В окно видна залитая солнцем площадь и угол Secession? a. Габсбургам он явно казался уродливым и стыдным, как, впрочем, и вся модерновая архитектура. Ей они пытались противопоставить кондитерскую пышность Хофбурга, Бельведера и Шенбрунна. Но власть их художественного вкуса не распространялась за пределы Ring? a, а вскоре и вовсе закончилась: империя, застывшая в конных памятниках и колоннадах, пала. Огромный город в стиле модерн, выстроенный за Ring? ом, уже возник к тому времени и, что любопытно, вопреки вкусу Франца-Иосифа, которому и в голову не приходило навязывать свой вкус. Потому-то, возможно, австро-венгерская монархия и кажется такой инфантильной. Дворцы - как большие детские: чего стоит один Бельведер принца Евгения Савойского с садомазохистcкими скульптурами в фонтане.
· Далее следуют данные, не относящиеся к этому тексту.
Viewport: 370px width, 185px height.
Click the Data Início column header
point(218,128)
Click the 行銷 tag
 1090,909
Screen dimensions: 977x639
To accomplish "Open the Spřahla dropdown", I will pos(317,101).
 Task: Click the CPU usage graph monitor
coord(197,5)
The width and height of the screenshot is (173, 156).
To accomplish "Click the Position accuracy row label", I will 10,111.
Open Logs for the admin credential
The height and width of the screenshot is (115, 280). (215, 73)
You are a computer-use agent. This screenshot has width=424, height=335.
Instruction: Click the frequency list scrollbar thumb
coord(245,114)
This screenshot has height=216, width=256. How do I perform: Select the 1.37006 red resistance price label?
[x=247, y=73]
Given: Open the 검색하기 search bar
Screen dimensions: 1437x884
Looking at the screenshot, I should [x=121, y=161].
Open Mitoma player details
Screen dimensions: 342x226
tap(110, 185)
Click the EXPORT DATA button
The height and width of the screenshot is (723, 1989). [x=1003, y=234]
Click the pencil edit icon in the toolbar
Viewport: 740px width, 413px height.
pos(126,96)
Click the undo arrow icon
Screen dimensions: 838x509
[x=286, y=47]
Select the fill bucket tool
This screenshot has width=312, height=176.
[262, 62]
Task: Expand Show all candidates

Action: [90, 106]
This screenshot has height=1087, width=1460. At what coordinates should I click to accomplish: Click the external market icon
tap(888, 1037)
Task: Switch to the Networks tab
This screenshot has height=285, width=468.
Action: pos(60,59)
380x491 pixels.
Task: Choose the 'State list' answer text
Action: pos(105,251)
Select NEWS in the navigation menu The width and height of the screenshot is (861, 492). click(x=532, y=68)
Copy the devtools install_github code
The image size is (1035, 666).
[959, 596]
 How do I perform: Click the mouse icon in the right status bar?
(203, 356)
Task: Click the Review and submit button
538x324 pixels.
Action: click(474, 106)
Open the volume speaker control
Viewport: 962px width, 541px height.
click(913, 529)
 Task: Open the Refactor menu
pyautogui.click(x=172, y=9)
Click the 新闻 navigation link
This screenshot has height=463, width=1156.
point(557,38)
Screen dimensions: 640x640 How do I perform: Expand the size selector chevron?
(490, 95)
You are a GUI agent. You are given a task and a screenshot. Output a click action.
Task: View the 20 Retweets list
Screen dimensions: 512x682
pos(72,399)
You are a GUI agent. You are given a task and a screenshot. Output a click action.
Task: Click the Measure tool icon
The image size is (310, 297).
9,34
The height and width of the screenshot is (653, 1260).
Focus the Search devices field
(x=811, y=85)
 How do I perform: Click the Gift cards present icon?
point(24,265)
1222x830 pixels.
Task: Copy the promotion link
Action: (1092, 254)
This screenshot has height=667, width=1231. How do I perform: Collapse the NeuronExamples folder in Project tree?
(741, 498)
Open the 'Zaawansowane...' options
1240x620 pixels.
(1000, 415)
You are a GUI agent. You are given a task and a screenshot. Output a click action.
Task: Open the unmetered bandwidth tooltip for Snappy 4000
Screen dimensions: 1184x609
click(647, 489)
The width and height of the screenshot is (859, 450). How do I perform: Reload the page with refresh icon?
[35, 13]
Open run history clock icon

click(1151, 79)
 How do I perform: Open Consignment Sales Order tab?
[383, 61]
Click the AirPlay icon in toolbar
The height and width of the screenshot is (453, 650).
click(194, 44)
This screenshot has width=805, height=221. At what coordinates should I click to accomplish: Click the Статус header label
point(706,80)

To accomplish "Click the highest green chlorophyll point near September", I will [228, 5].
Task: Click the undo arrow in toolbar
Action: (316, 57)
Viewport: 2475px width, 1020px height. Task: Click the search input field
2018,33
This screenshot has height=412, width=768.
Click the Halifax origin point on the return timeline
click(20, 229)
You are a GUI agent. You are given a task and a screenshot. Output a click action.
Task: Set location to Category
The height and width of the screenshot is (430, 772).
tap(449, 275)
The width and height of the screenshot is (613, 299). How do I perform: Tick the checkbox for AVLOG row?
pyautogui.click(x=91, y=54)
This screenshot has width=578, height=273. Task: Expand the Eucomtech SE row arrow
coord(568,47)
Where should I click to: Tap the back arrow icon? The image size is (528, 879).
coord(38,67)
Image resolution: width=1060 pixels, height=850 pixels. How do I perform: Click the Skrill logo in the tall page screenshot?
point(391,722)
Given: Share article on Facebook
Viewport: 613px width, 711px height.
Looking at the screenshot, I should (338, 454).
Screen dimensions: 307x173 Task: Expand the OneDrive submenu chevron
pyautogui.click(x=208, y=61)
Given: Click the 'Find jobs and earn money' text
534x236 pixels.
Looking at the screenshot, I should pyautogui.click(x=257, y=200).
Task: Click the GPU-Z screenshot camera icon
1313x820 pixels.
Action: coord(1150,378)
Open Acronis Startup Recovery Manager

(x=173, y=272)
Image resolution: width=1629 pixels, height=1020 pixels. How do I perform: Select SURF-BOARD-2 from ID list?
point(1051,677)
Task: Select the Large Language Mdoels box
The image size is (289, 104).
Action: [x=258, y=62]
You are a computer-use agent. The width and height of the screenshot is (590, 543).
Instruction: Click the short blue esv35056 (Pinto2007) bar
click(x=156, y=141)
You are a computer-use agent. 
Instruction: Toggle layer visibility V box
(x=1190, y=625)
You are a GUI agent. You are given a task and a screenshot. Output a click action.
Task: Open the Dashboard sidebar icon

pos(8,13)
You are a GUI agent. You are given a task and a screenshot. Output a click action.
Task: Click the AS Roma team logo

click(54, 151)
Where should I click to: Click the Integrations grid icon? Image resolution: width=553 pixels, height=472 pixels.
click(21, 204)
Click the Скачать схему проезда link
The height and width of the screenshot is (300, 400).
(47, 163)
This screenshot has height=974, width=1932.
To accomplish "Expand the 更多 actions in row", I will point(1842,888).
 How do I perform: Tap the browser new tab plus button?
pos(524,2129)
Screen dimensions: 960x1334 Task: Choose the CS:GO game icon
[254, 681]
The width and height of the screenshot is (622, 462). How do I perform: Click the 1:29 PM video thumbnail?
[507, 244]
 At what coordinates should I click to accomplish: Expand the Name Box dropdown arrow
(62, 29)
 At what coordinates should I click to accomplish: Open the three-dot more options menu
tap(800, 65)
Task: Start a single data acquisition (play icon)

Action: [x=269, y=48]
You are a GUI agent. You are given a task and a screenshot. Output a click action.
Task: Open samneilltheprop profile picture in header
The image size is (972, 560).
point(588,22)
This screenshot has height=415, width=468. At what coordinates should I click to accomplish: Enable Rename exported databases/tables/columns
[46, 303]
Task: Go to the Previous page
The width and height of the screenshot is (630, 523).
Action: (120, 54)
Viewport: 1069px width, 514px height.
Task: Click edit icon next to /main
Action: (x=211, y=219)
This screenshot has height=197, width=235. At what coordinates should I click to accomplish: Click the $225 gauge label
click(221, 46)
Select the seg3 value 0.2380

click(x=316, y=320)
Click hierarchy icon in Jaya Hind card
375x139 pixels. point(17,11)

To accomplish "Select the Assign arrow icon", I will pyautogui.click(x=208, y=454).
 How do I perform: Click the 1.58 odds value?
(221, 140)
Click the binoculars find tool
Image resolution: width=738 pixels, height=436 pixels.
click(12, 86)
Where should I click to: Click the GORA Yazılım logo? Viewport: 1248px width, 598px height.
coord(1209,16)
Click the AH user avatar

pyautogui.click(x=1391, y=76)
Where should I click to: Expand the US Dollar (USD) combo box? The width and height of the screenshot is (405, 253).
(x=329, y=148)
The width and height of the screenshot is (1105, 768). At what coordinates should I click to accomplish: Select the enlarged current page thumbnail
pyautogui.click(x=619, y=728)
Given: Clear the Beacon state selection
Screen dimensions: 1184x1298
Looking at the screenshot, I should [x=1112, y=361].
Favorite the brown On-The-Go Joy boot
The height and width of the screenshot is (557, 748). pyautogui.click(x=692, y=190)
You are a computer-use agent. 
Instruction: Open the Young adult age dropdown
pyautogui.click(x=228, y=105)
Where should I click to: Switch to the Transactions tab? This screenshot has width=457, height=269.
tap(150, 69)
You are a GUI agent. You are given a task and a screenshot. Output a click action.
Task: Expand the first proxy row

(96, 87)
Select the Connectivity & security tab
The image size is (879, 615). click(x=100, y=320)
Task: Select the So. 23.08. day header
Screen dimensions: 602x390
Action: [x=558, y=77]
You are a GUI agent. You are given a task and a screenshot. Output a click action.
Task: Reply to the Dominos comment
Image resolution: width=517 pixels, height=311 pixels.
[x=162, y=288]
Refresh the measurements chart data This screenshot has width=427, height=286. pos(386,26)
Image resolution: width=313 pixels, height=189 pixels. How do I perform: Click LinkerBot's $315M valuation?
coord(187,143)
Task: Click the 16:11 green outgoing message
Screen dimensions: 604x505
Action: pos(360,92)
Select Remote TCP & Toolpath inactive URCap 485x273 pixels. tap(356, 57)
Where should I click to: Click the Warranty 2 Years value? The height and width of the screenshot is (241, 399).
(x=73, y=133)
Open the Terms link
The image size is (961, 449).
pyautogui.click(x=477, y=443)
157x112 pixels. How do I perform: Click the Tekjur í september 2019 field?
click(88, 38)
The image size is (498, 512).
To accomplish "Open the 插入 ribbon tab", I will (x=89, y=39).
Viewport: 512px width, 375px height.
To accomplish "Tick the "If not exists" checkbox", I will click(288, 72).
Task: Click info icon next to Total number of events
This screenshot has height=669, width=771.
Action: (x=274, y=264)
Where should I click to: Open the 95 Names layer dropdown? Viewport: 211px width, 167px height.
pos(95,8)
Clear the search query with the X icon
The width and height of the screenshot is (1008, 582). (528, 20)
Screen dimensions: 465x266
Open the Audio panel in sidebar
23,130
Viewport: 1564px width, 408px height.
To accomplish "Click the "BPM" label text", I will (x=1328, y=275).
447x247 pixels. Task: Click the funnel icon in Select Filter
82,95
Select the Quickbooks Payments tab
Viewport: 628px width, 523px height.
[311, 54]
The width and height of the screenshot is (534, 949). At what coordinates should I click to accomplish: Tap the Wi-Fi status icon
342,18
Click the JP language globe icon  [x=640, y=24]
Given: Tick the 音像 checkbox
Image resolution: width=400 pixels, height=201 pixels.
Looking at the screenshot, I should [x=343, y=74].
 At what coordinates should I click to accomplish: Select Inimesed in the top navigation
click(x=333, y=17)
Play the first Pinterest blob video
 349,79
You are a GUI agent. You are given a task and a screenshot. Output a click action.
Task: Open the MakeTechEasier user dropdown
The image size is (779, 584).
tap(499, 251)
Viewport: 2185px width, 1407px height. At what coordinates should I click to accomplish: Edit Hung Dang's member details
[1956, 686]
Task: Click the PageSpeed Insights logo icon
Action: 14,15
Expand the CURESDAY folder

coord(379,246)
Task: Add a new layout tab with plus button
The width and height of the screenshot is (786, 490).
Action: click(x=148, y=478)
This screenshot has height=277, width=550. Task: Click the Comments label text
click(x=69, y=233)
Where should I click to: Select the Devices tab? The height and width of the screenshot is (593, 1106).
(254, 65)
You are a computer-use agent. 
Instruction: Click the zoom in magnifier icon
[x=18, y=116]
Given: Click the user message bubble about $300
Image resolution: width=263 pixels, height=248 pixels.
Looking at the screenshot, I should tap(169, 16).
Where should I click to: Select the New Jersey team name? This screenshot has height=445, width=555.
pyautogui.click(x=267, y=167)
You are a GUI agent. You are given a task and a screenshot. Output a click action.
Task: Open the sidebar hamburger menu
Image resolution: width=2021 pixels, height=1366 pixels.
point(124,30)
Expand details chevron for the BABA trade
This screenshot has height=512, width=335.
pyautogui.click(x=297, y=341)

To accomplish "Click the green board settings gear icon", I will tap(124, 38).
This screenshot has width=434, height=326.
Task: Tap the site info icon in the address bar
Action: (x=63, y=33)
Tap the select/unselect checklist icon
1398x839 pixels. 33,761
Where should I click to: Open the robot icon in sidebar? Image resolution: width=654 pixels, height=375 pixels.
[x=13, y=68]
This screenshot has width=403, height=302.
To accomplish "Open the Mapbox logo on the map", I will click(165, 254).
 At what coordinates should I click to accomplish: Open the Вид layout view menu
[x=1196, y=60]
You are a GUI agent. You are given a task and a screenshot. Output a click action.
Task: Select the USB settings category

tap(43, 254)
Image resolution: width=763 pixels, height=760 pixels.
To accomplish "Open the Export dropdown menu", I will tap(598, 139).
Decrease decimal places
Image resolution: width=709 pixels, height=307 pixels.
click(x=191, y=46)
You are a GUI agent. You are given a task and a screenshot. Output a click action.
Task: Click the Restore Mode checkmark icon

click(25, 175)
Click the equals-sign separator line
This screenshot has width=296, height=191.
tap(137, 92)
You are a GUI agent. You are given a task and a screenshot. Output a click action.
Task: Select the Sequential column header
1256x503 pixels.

В Kunsthistorisches Museum Франц-Иосиф поместил коллекцию живописи, а в его точной копии, Naturhistorisches Museum, - коллекцию минералов, чучел и скелетов. Огромный учебник природоведения. Дети приходят в восторг. Есть что-то детски-непосредственное и в этом абсолютно равном делении мира на историю искусств и естественную историю - таком ясном и таком наивном, таком заведомо проигрышном. Хотя бы потому, что есть еще политическая история. На том же, что и фауна, этаже в Naturhistorisches Museum - зал, демонстрирующий внутреннее устройство человека: распиленные пополам пластиковые тела, подробно выписанные жилы, отвратительный серый кишечник, печень. На специальном экране - мозг, 3D-изображение, такое Францу-Иосифу и не снилось, наверное, ему было бы интересно взглянуть. А может, и не очень интересно: последний австрийский монарх со страшным скрипом согласился провести в Хофбург электричество, а телефон так и не провел - не любил прогресса, уважал, как бы сейчас сказали, вечные ценности. Собственная империя, такая всесильная при Марии Терезии, тоже, видать, казалась ему вечной.